Yes, Ann Coulter, a woman whose views are so extreme that the National Review fired her, had a transporting moment of religious ecstasy while watching the President’s performance. Though Trump’s first solo outing was so bad that even Fox News’ Chris Wallace turned on the President, Ann Coulter is practically shouting “Habemus Papam!” on today’s most-quoted social media platform. So I realized: of course she did. He’s clearly a religious figure.Trump is already head of state. After that press conference, in my eyes, he's now head of church.— Ann Coulter (@AnnCoulter) February 16, 2017
More important, the performance Trump’s opponents derided wasn’t word salad. Repetitions of words like “tremendous” and “great,” present progressive verbs like “are becoming,” and simple explosions of phrases like “not good” when pressed on Russian spy ships inside American territorial waters, suggest a desire, not to inform Americans, but to get us shouting in unison. If Donald Trump is a religious leader, he’s using familiarly liturgical language.
Liturgy is the shared repetition, usually in unison, of religious language amid large groups and congregations. Frequently, even powerful religions like Christianity and Islam are riven by dissension about theological concerns; but they’re unified by the experience of repeating community language like the Lord’s Prayer or the daily prayers of Salah. In many ways, liturgy, far more than faith, is what keeps religions and their believers unified across time.
This isn’t incidental to the religious experience. Sociologist Émile Durkheim notes that religions which maintain strict liturgy have much lower incidence of apostasy than religions soft on liturgy. Many evangelical Christian groups in America and Europe have eschewed liturgy as mere mindless repetition, and are now seeing membership flake off at unprecedented rates. Strictly liturgical traditions like Catholicism or Lutheranism, by contrast, are stable or even slightly growing.
Donald Trump’s very simple repetition of emotive adjectives like “tremendous,” “great,” and “really” have the practical purpose of keeping his own famously brief attention span anchored on admittedly tedious activities like press conferences. But when he repeats key phrases like “Believe me,” “We’re going to win,” and “Political Correctness,” these terms aren’t for him. He, or whoever writes his Teleprompter speeches, wants audiences at home to repeat these terms.

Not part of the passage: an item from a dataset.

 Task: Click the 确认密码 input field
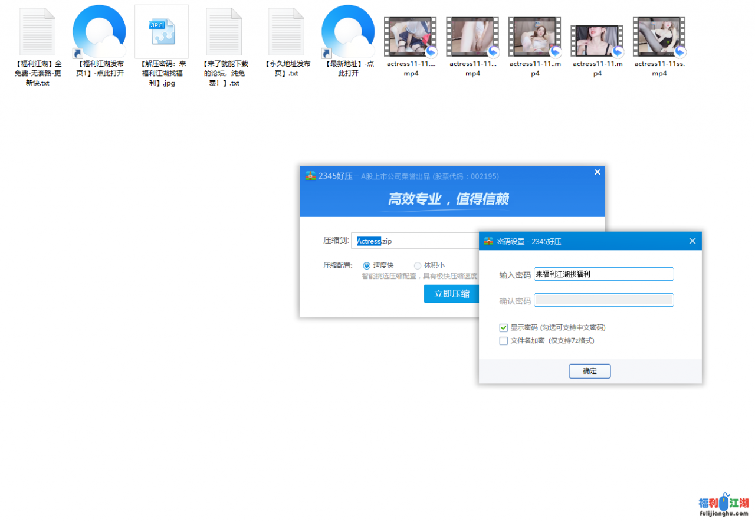pos(603,300)
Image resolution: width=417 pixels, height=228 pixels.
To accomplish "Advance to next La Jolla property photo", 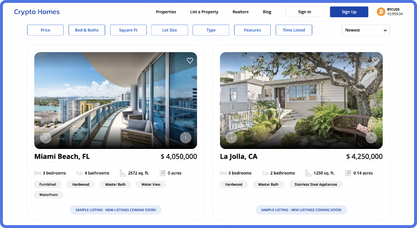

In case anyone forgets these two have a history: Ann Coulter is a longtime Trump evangelist |
Just as Christian congregants recite “We Believe” while speaking the Apostles’ Creed in worship, Trump’s assertions of himself as believable join True Believers together in a shared experience. The verbal reminder creates mental pathways when asked to explain their beliefs to outsiders. Christians have a clear creed of the Father, Son, and Spirit they can recite in under two minutes. Trump supporters have their leader’s pithy, often funny catch phrases.
This extends to creating a group identity. When Christians repeat “We Believe,” they implicitly state they don’t believe the opposite. What the Apostles’ Creed says implicitly, Donald Trump says explicitly. His use of paired descriptors advances this claim, as when he contrasts “winning” with “losers,” how “smart” he is with whomever he dubs “moron,” declaring himself “strong” while calling his opponents “lightweight,” and most blatantly, his pairing “we” with “they.”
Creating this shared experience gives believers a group identity, which they can deploy against challenges. Assailed by pluralism and secularism, Christians retain their religious identity because they have confidence, not only in God, but in other Christians. Likewise, Trump supporters, feeling embattled by America’s changing economic and demographic constituency, are nevertheless emboldened in their beliefs because they aren’t going forward alone.
Beyond doubt, this can create problems. Anti-science Christians, abortion clinic bombers, and the Westboro Baptist Church are obvious examples of people so emboldened by identity that they become destructive. Perhaps this arises from a purely oppositional religious position. But purely oppositional politics is no better, if preserving “white working class” identity means keeping minorities, homosexuals, and immigrants down. Any identity can become toxic under stress.
Bruno Latour writes that religious language (almost) never attempts to convey information. “What [divine injunctions] transfer is not information content, but a new container,” he writes, meaning religious language doesn’t inform but transform the hearer. While Trump’s opponents “fact-check” his claims, believing they primarily contain factual propositions, True Believers internalize the form, becoming new together. Facts don’t matter when confronting liturgy. In total, only what we’re becoming, now, together, matters.